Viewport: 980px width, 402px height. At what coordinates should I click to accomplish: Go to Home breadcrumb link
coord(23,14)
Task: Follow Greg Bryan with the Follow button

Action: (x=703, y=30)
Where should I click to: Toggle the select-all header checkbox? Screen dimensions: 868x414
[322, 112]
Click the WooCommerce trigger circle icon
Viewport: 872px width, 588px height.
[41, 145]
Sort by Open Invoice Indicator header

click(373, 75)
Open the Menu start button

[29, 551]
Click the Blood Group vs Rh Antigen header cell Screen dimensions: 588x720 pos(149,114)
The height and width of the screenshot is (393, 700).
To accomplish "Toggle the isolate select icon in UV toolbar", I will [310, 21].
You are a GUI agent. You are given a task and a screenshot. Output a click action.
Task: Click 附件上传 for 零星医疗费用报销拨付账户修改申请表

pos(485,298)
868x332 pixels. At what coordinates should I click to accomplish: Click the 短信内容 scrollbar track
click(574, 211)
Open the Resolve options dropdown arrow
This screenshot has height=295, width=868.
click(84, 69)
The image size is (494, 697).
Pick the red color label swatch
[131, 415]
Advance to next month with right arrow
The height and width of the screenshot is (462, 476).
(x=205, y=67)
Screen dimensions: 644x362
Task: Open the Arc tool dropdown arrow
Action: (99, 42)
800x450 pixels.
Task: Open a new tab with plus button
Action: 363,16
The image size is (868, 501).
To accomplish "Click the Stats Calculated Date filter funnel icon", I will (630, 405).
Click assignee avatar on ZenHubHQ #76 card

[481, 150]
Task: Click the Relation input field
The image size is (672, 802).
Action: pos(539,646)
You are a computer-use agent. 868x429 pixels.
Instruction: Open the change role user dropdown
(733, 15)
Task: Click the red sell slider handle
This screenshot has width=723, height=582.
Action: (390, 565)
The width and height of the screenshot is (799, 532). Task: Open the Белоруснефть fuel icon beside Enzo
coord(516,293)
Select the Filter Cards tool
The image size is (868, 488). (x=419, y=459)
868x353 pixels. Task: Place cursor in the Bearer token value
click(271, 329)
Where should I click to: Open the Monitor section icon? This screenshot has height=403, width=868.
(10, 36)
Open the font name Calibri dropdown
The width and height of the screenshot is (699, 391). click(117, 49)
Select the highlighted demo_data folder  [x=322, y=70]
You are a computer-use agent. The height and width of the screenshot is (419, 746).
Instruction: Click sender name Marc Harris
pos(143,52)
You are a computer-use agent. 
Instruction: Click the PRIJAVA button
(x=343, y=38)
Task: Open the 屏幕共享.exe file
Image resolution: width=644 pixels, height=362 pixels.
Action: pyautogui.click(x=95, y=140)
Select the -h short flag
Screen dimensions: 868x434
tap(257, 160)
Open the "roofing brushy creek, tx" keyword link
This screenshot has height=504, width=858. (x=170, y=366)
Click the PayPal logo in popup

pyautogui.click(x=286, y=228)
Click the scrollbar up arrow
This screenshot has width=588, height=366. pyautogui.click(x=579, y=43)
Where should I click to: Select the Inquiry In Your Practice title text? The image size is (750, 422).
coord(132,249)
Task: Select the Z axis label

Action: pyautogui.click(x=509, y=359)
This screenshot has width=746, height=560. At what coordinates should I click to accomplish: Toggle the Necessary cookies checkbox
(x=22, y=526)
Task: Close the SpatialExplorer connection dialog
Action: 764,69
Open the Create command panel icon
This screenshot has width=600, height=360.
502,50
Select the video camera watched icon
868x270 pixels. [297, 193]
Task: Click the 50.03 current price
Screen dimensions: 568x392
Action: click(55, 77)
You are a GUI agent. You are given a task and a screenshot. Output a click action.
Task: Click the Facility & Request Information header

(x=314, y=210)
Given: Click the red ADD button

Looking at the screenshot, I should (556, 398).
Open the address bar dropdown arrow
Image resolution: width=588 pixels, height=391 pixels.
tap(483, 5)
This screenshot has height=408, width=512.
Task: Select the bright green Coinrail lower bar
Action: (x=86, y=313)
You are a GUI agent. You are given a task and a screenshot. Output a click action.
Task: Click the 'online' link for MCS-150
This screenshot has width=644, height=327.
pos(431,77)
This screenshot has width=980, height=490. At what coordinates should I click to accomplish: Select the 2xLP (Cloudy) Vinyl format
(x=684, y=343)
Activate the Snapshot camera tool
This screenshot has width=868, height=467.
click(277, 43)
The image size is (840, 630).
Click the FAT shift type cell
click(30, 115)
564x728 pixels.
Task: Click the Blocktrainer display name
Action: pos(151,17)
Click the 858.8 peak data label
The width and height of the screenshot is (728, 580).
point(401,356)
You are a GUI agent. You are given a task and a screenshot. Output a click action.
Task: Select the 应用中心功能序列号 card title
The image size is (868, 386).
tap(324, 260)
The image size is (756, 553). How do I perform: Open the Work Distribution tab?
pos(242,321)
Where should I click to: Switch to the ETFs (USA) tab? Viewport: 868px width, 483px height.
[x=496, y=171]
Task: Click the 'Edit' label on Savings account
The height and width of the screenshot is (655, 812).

────────────────

Your assignment: Quote in full each line from the top of the records above through the line with "Click the WooCommerce trigger circle icon"; stop after that line.

Answer to this task:
Viewport: 980px width, 402px height. At what coordinates should I click to accomplish: Go to Home breadcrumb link
coord(23,14)
Task: Follow Greg Bryan with the Follow button

Action: (x=703, y=30)
Where should I click to: Toggle the select-all header checkbox? Screen dimensions: 868x414
[322, 112]
Click the WooCommerce trigger circle icon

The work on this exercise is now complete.